Event: Micron (MU) reports fiscal Q2 results tonight after the close. The options market is implying about a 10% one day post earnings move which is rich to the 4 qtr average move of about 7.5% and the 10 year average one day move of about 6.25%.
Price Action / Technicals: MU is down 24% on the year, down 63% from its 52 week highs and down 72% from its 15 year highs made in late 2014. Despite the massive gains off of its highs, MU is up only about 16% from its 52 week and 3 year intra-day low made in January and only up 10% from its closing low made in February, underperforming the broad market and massively underperforming the Philadelphia Semiconductor Index (SOX) which is up 23% from its February 11th low.
From a technical standpoint, the recent consolidation above $10 is mildly attractive, but given the stock’s weak relative strength maybe it’s basing for a breakdown.
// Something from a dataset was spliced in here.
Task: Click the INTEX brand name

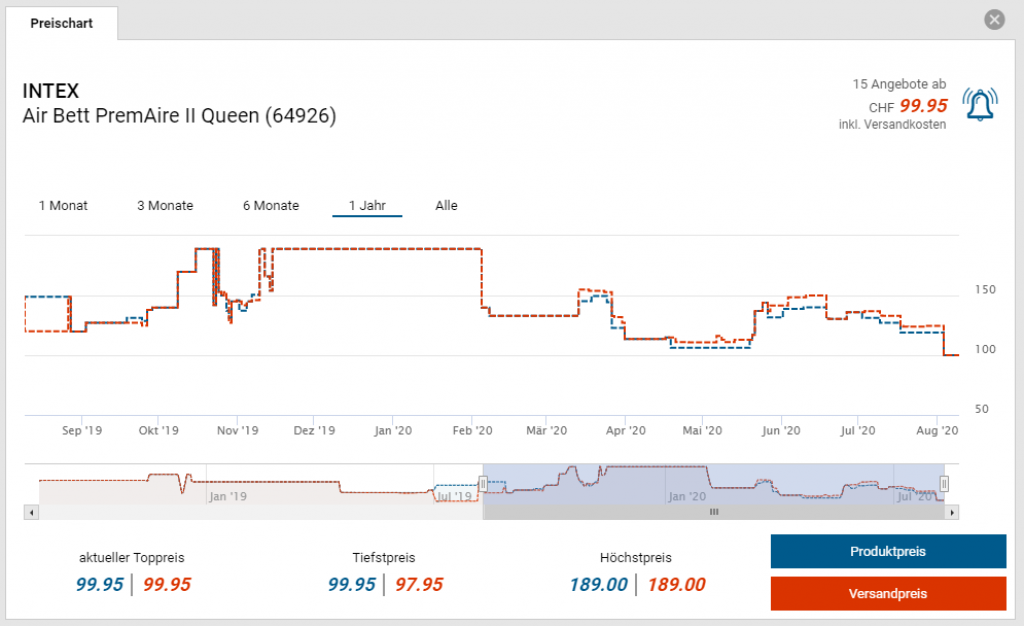Action: tap(50, 91)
It’s too bad the short interest in the stock is only 5.5% and that the analyst community is not more in-line with investors that have been selling the stock with impunity for 2 years (there are currently 22 Buy ratings, 6 Holds and 3 Sells with a 12 month price target of about $15.75), or the one year chart would look like a coiled spring on the slightest bit of good news:
To drive home just how precarious this consolidation may be, looking at the 5 year chart, one can see an air-pocket below the recent lows, this pig could easily be $5 or $15 in 2016:
As for Wall Street Analyst ratings, Needham Semi Analyst Raj Gill, downgraded the stock yesterday, per Barron’s:
Gill writes that the Street numbers are too high for Q2, given weakness in personal computers continues to pressure average selling price, and there is a potential problem with NAND pricing as well.
“We continue to see a weak PC market adversely affecting DRAM pricing, and checks pointing to vulnerabilities in mobile DRAM,” writes Gill. “We believe a similar dynamic could be developing in NAND.”
In contrast to consensus for the quarter of $3.047 billion in revenue and for a 9-cent loss per share, Gill is modeling $3.025 billion and an 8-cent loss, down from his prior projection for $3.05 billion and a 7-cent loss. Micron forecast $2.9 billion to $3.2 billion, and a 5- to 12-cent loss.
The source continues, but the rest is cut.